INFORMATION Start Marker
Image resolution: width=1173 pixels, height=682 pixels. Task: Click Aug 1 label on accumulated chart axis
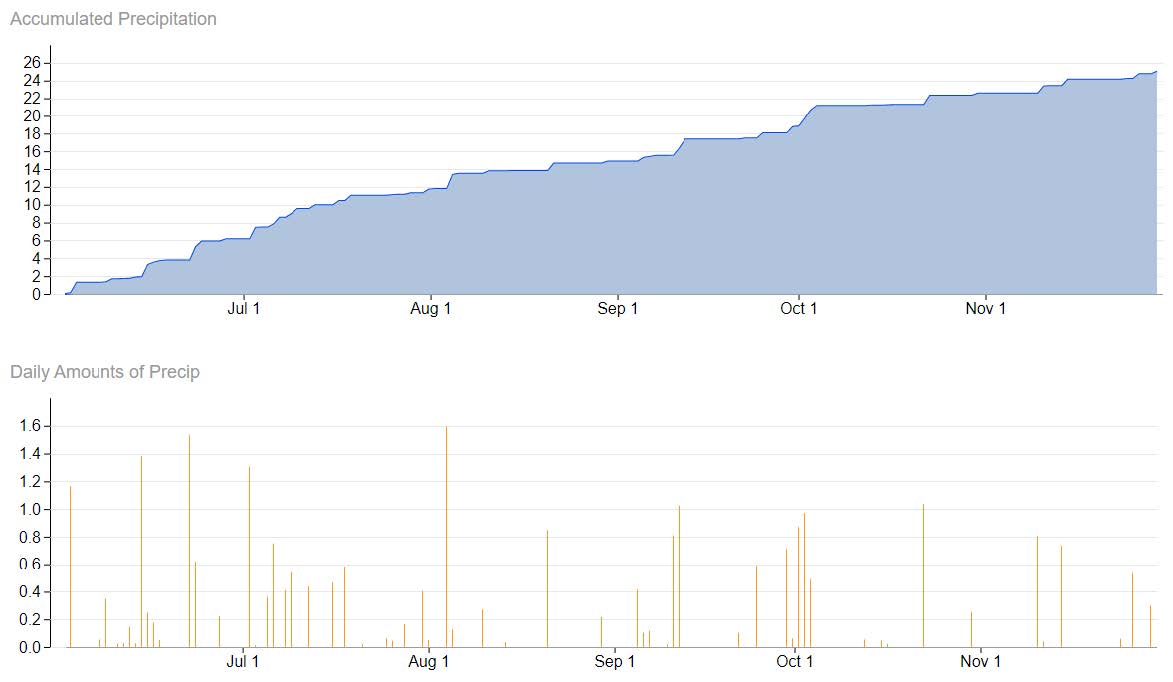431,309
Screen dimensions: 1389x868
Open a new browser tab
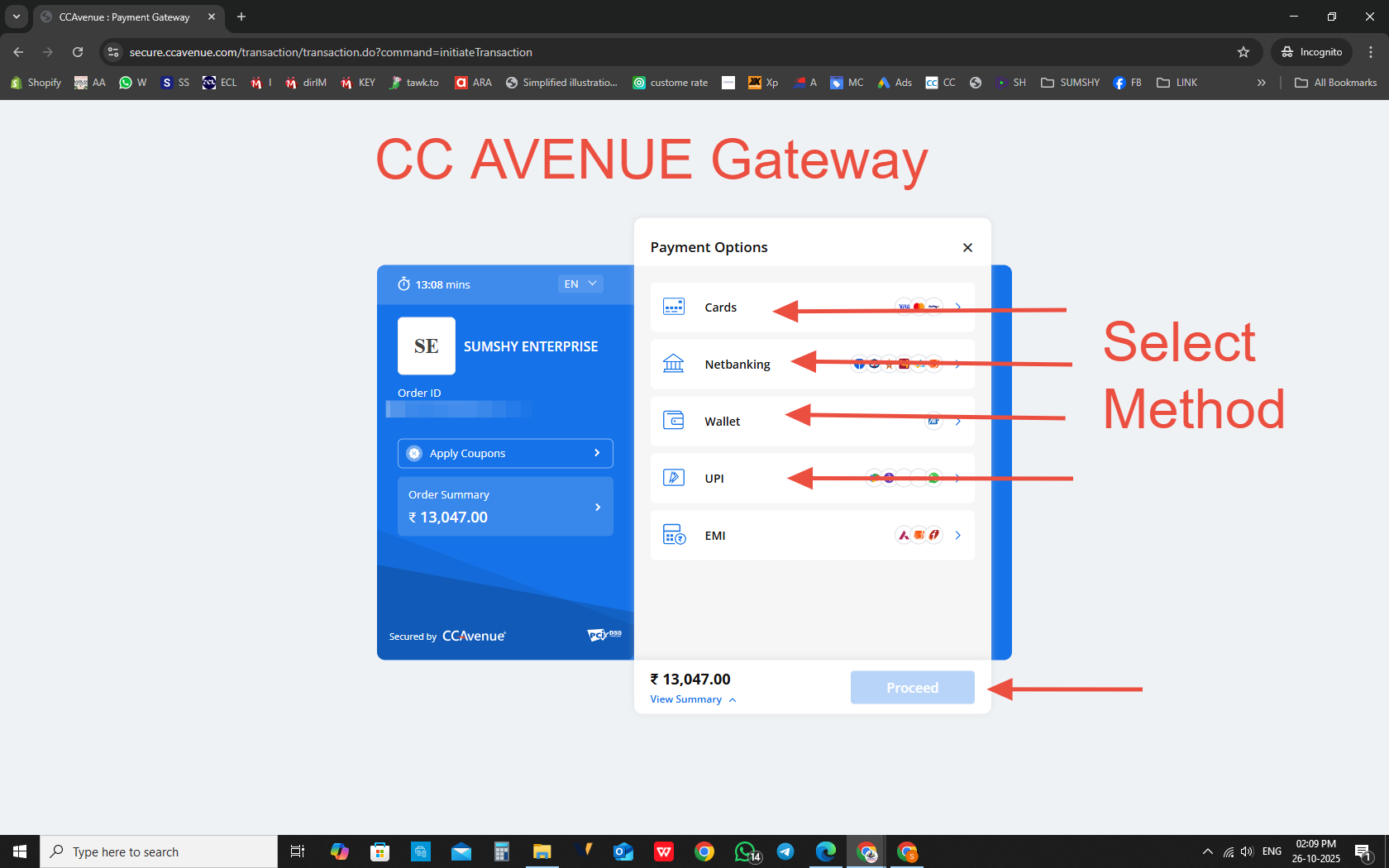pos(241,17)
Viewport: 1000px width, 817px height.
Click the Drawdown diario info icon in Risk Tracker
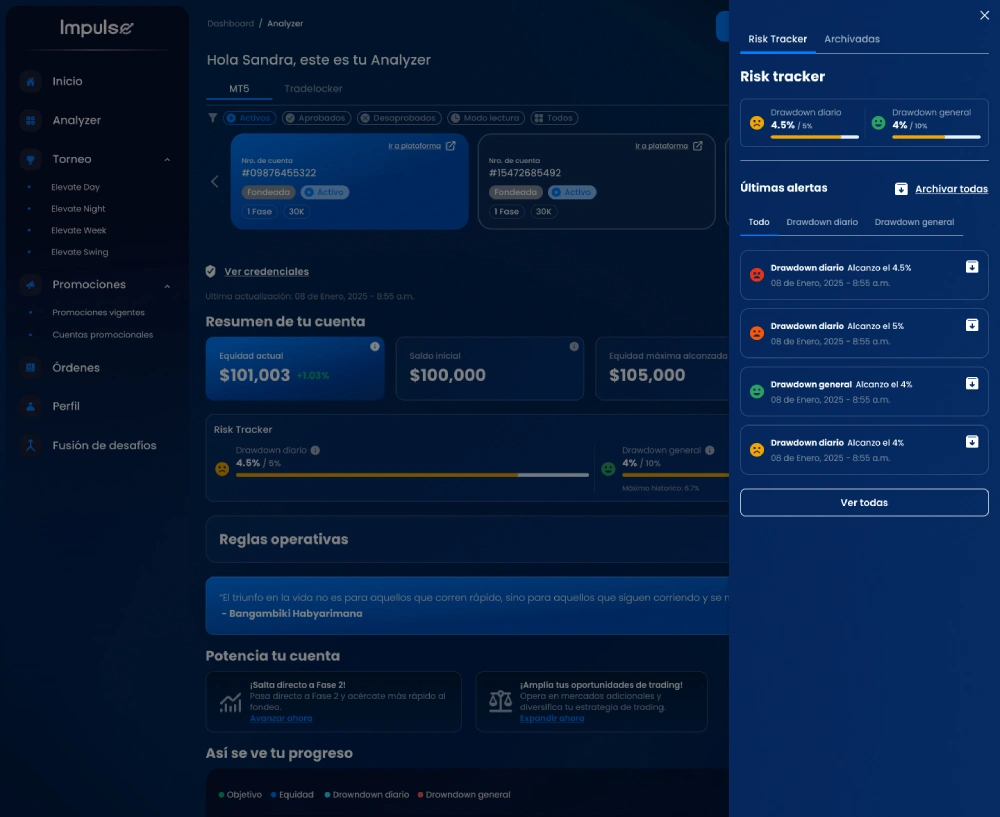[315, 450]
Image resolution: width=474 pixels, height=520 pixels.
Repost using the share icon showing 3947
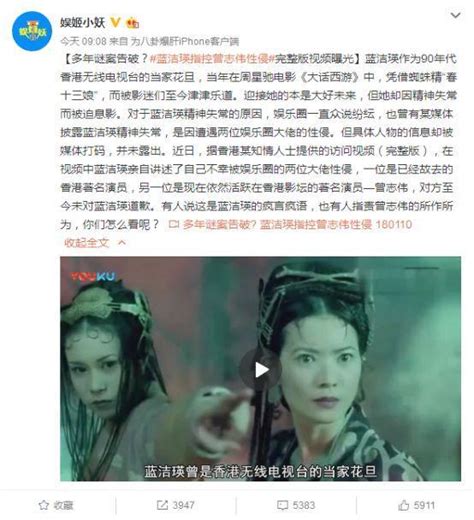click(x=175, y=505)
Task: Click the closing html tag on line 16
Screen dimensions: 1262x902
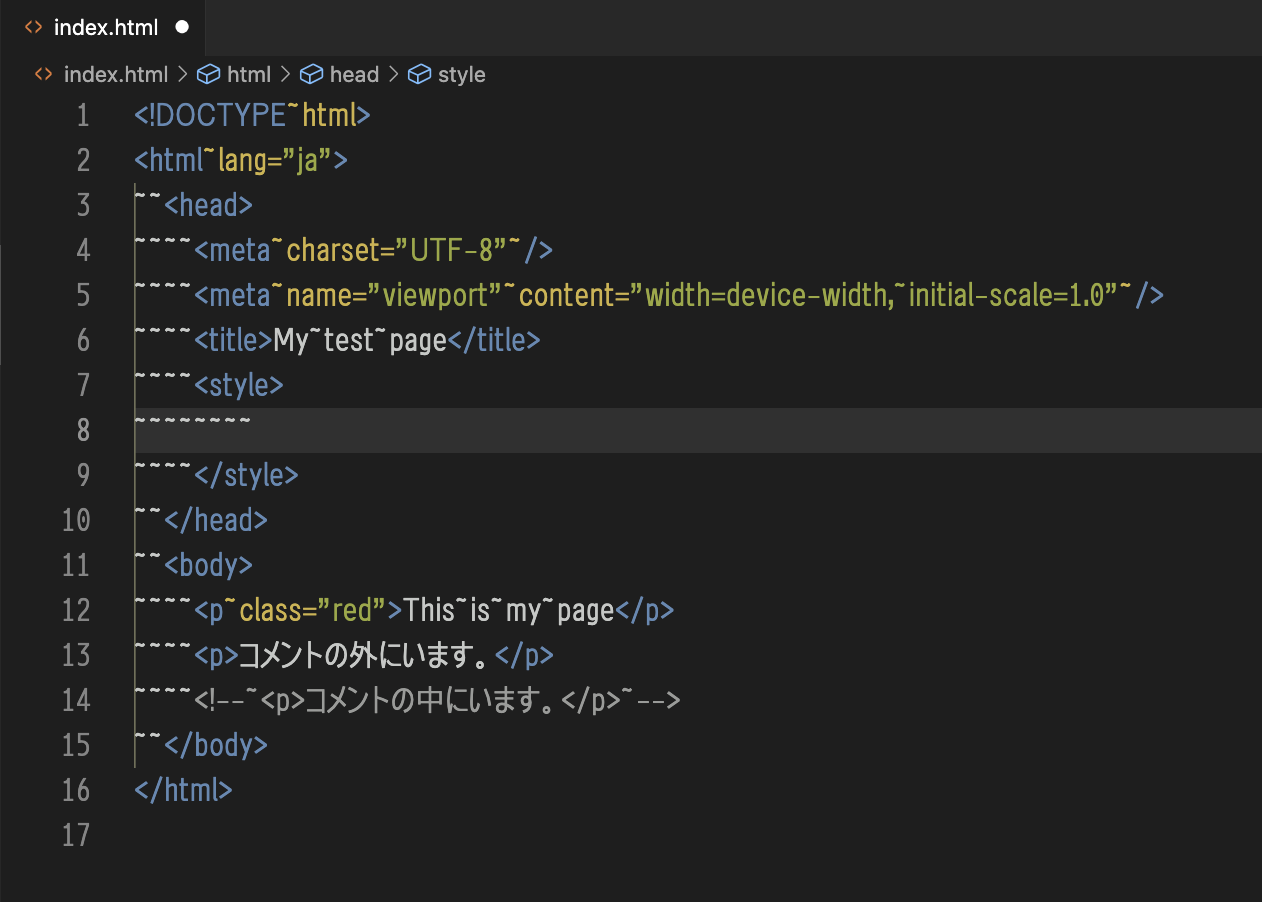Action: pyautogui.click(x=183, y=790)
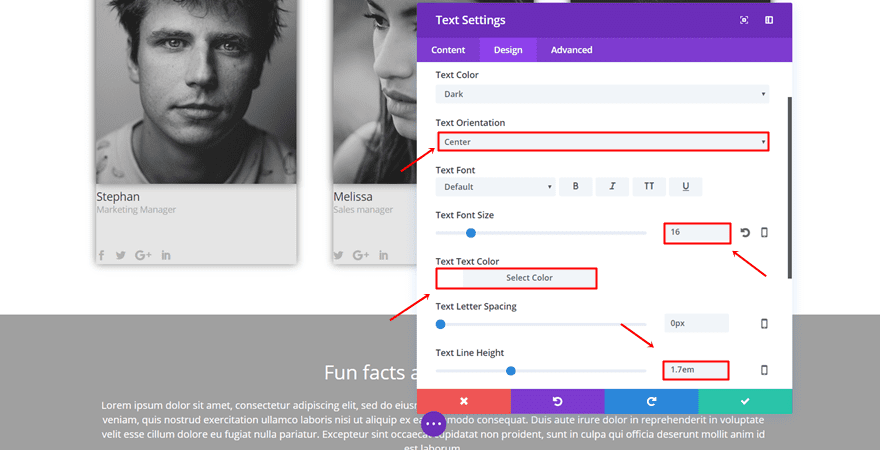Reset the Text Font Size value

coord(745,233)
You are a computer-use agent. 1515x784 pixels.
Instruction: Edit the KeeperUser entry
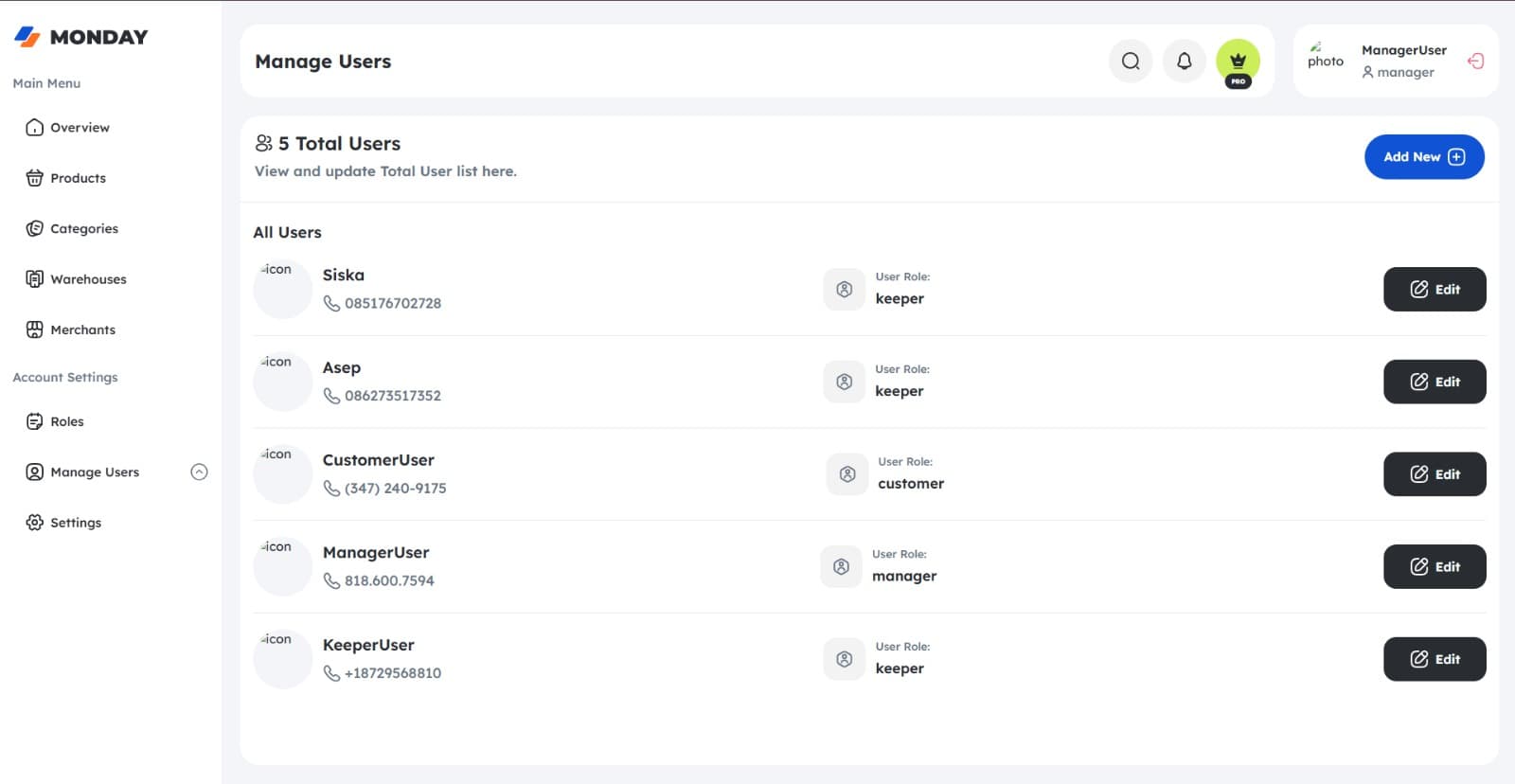pyautogui.click(x=1435, y=660)
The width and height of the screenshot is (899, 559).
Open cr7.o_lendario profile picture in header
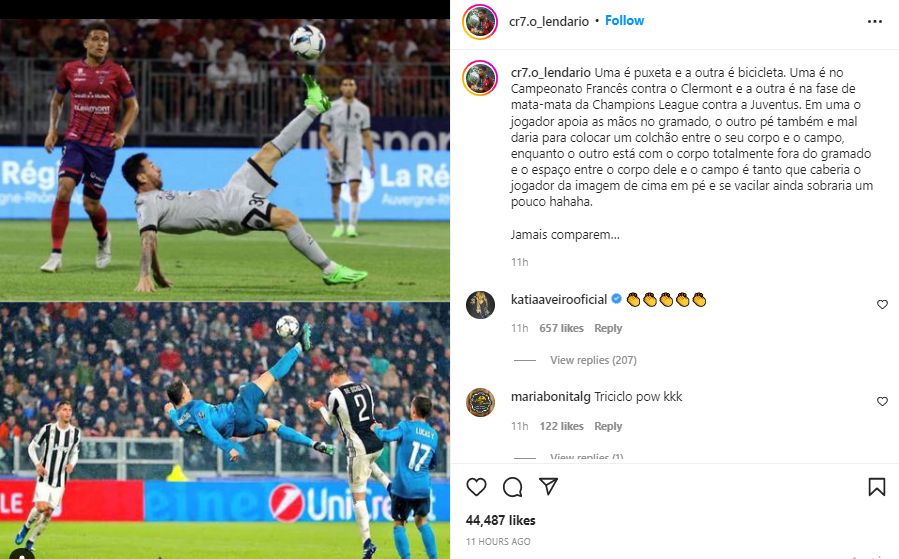(480, 22)
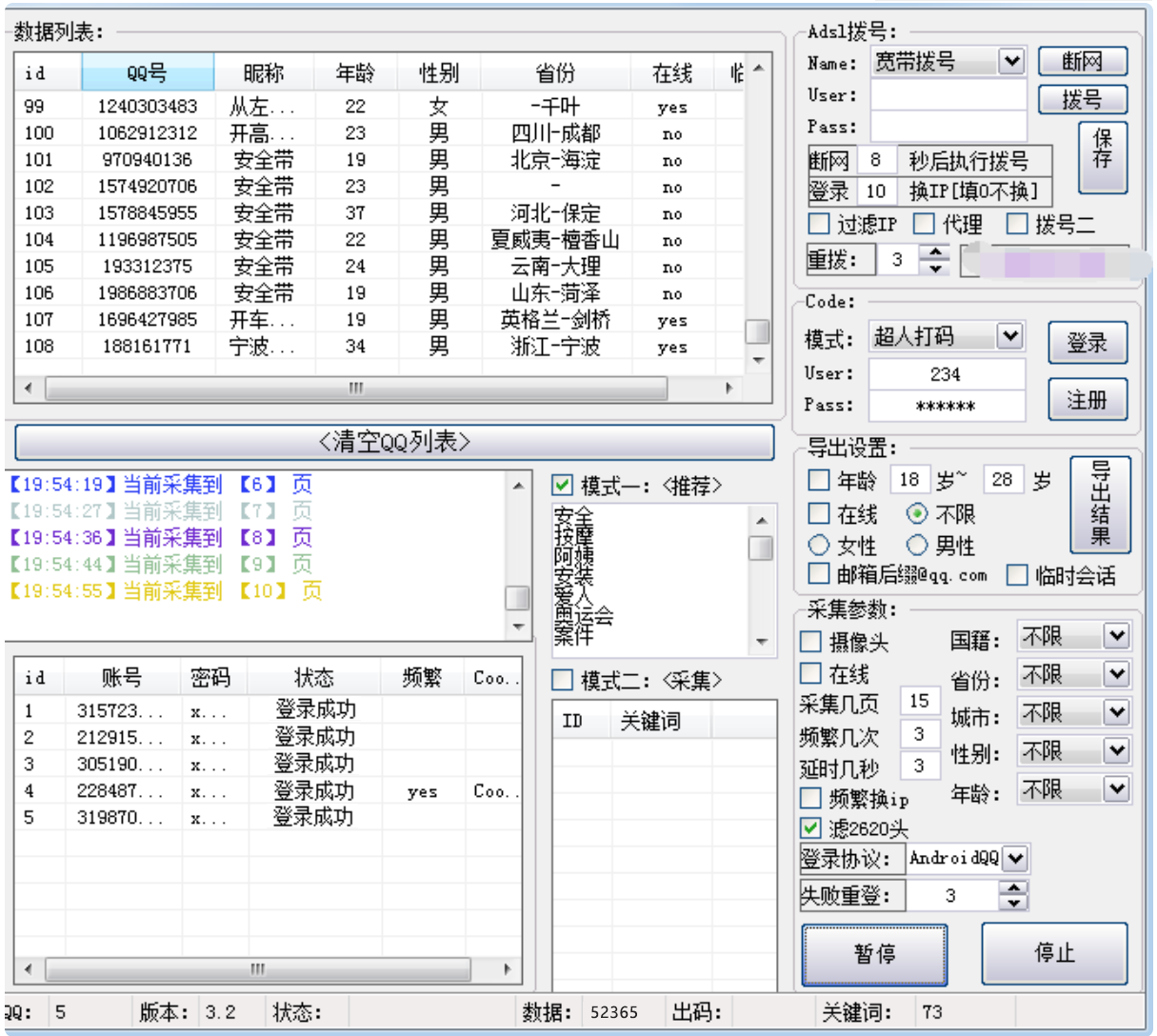Click the 清空QQ列表 button
The image size is (1157, 1036).
[394, 442]
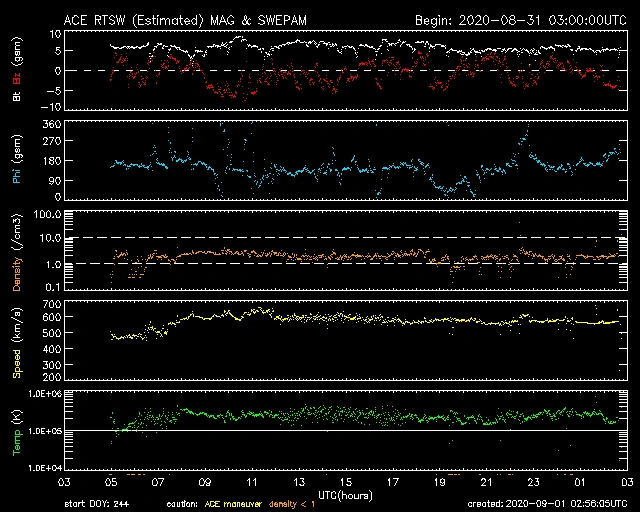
INFORMATION End Marker
### WORK TO BE COMPLETED:
Write out each line exactly, from the one containing "You are a computer-use" through the end of the entries, and skip the pictures.

### COMPLETED EXERCISE:
You are a computer-use agent. 1515x784 pixels.
Instruction: Edit the KeeperUser entry
pyautogui.click(x=1435, y=660)
The width and height of the screenshot is (899, 559).
Open cr7.o_lendario profile picture in header
(480, 22)
Click the 清空QQ列表 button
The image size is (1157, 1036).
[394, 442]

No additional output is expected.